About this task: Down to the last line, reproduce the data that follows, but skip the pictures.

The input:
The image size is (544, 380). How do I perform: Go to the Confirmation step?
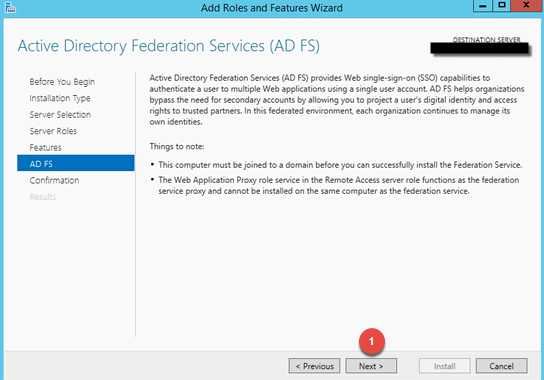(x=54, y=180)
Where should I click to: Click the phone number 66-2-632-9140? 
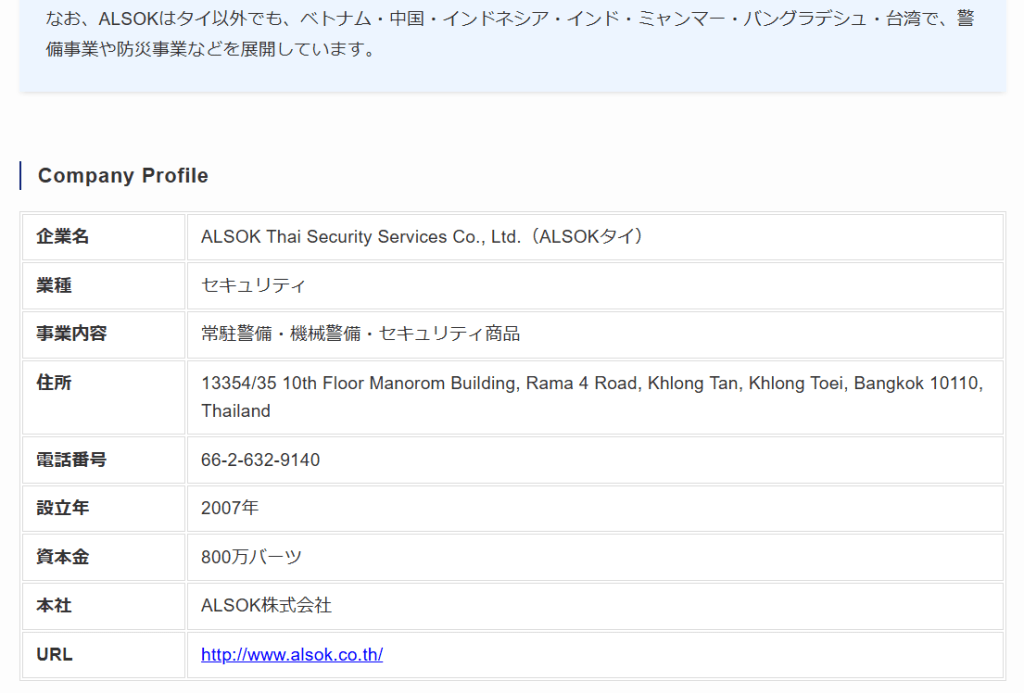click(260, 460)
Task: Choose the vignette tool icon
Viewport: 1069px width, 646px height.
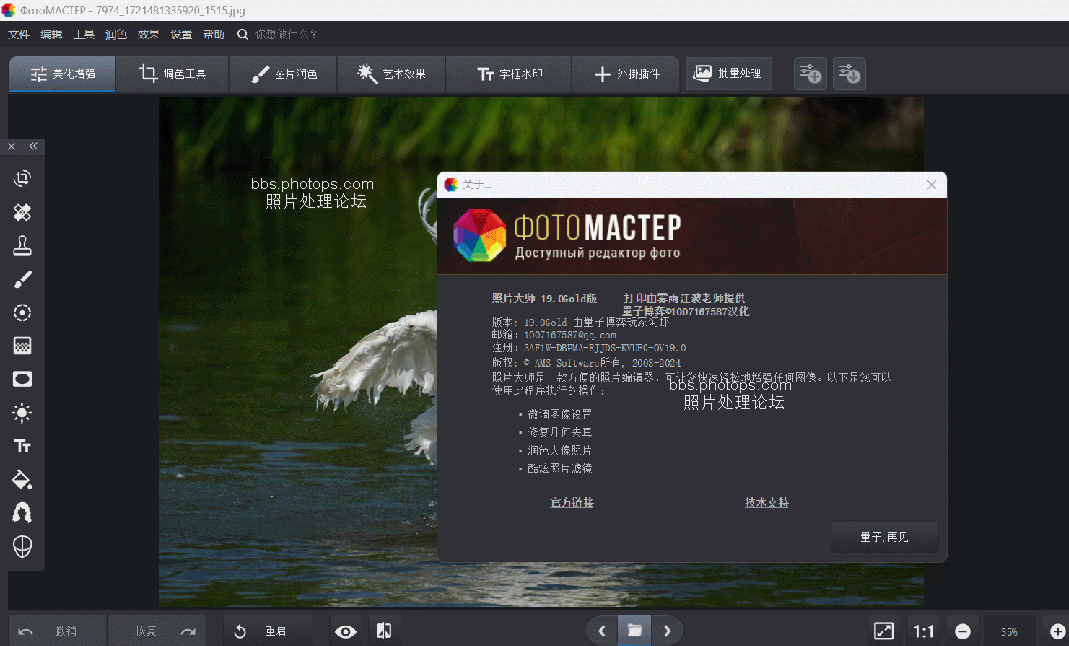Action: [x=22, y=379]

Written solution:
The image size is (544, 380). How do I perform: Go to the Confirmation step?
(x=54, y=180)
Where should I click to: Click the phone number 66-2-632-9140? 
click(260, 460)
Task: Choose the vignette tool icon
Viewport: 1069px width, 646px height.
Action: [x=22, y=379]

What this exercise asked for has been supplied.